Late lifecycle builds

Building in a non-originating workflow

Our early experiences configuring AnthillPro teach us that builds are done by "originating" workflows and deployments, tests, and all that good post-build stuff tends to happen in "non-originating" workflows. This makes good sense. We start by doing a build, and then can come back to that build later and do things to it. This is a good lesson, but like Newtonian physics it can break down when things get interesting.

Things get interesting

Let's look at a couple  scenarios that might induce us to want to do additional builds or introduce additional build types. The the first is static analysis. There are any number of tools out there that examine your source code and report on possible defects, failure to apply coding standards, or likely security vulnerabilities. Consider Fortify SCA, PMD, Lint or jTest and others. Many of these tools take a long time to process the source code. Testing every continuous integration build may be overkill that lengthens builds unnecessarily, but scanning nightly or scanning a production candidate may be more attractive.

Another interesting situation is instrumented code. Again, many tools seek to embed extra tracing information in your compiled code to perform analysis. This can be for code-coverage, tracking memory allocation, or checking run-time security. Often times though, the added instrumentation causes a loss of performance or code obfuscation. This may be acceptable in testing, but not in production. This leaves us desiring a separate type of build for these tests, but still wanting a way to link that to our releases.

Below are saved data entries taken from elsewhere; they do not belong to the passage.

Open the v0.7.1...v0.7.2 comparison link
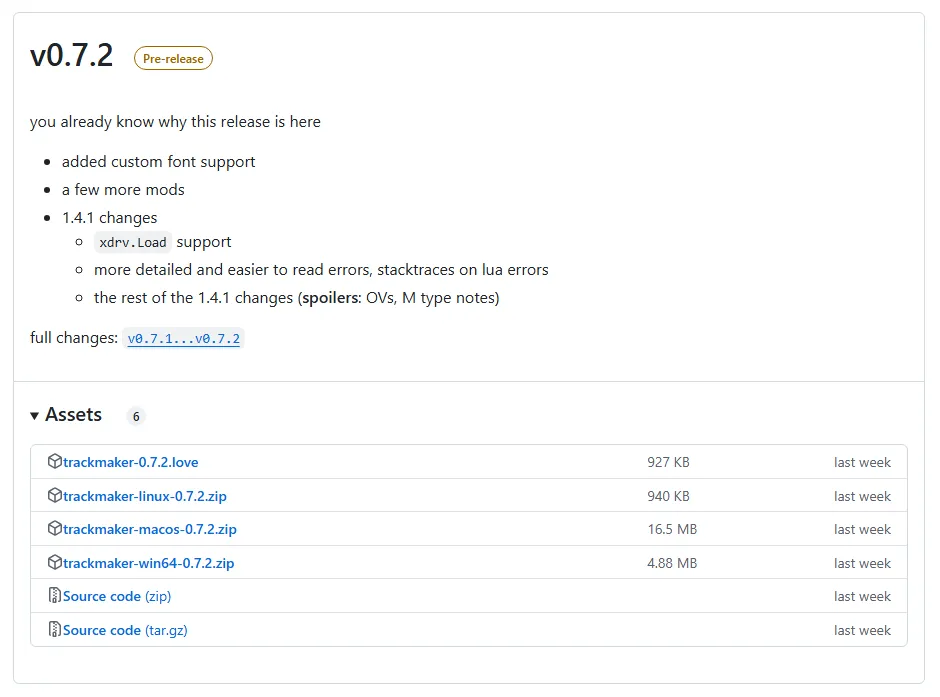Screen dimensions: 940x697 tap(183, 339)
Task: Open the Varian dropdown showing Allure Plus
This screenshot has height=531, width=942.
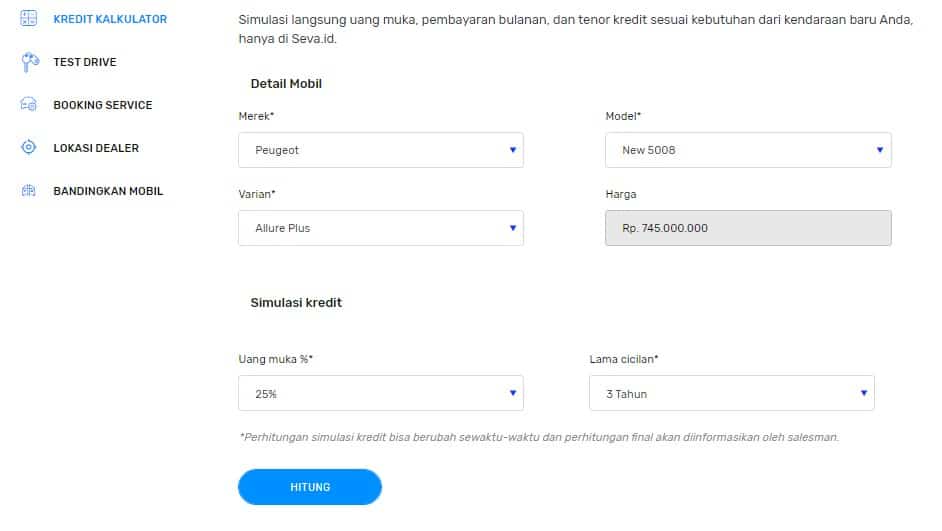Action: click(381, 228)
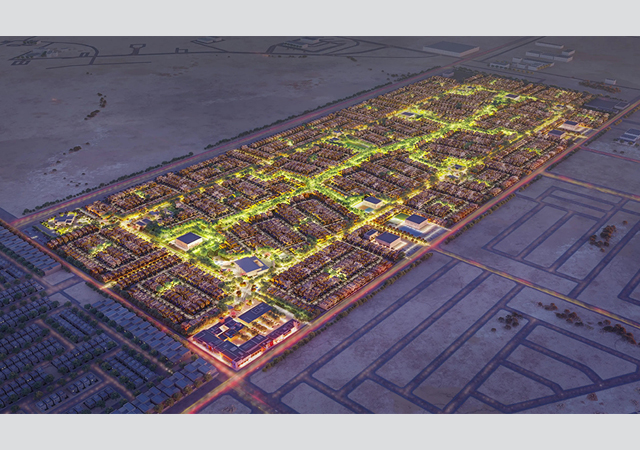Click the blue-roofed building left of center
Viewport: 640px width, 450px height.
click(x=187, y=241)
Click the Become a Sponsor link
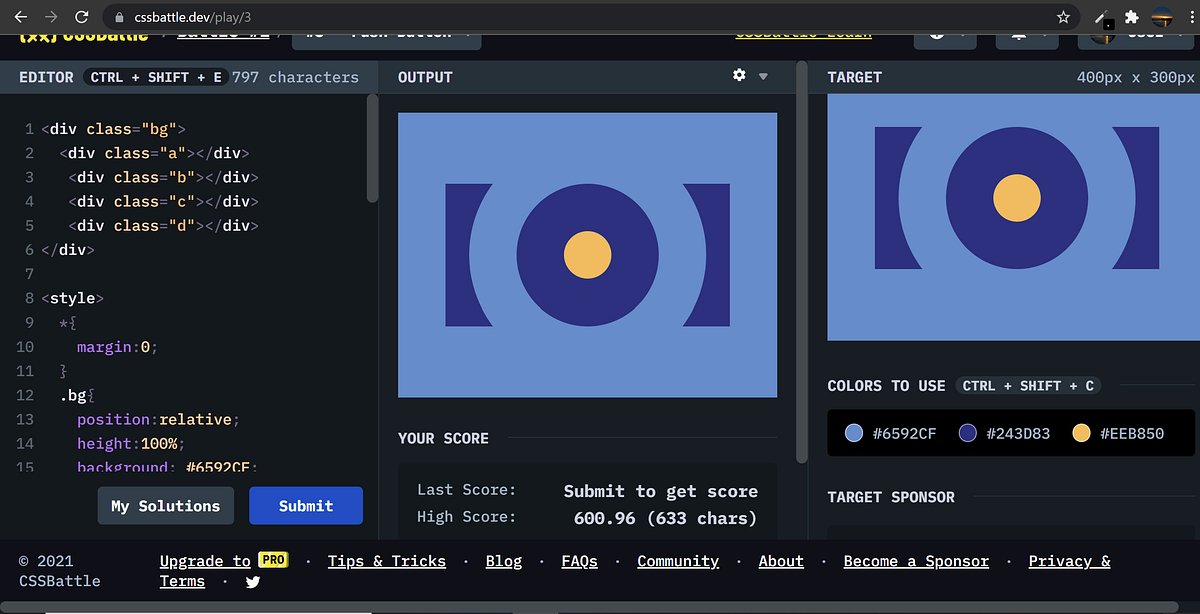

So, there's the challenge. We either want instrumented builds tied to our actual, deployable builds or we want to circle back and scan the source for a build. Both needs could be met by zipping up our source code and publishing it as an artifact. We could expand it out later and scan it, or do an instrumented build from it. But that source code is already stored somewhere (your source control system) so that's wasteful. Let's do better.

Finding the source

So if we do want to just get the source code again from source control, we then have to figure out how to make Anthill go do that. Fortunately, for most source control systems, this is remarkably easy. For most source control systems you just run the populate workspace step again. You may ask, "But doesn't that get the latest?" Not really, it usually does a code fetch based on a "workspace date" - go check a build job and you'll find this strange property in the top right. So most check-outs are based on a date time stamp that roughly aligns with the build trigger. Conveniently, this information is stored and if you rerun the checkout for a build life that is a week old, you'll get the code from some branch as it was a week ago. It's such a perfect fit, I wish we could claim we put it in for this purpose - but it's a happy accident.

Building Again

Great, we have determined that we want to build again, and we can get the same source code out. Do we need a second job? We probably do. The current build job could work, but we likely don't want to use the same statuses (or any) for success and failure and want to use different artifact delivery rules - probably no artifact delivery for static analysis and delivery to an alternate artifact set for instrumented code.

But otherwise, our build job will likely remain fairly similar with some additional reports. This will link in the reports from instrumented or analyzed code with all the other reports about our build as it goes through varies testing environments and promotions. It also prevents us from having multiple build types to contend with and have multiply as we branch. Overall, it's a pretty simple, if non-obvious technique, to link other build approaches with our living builds.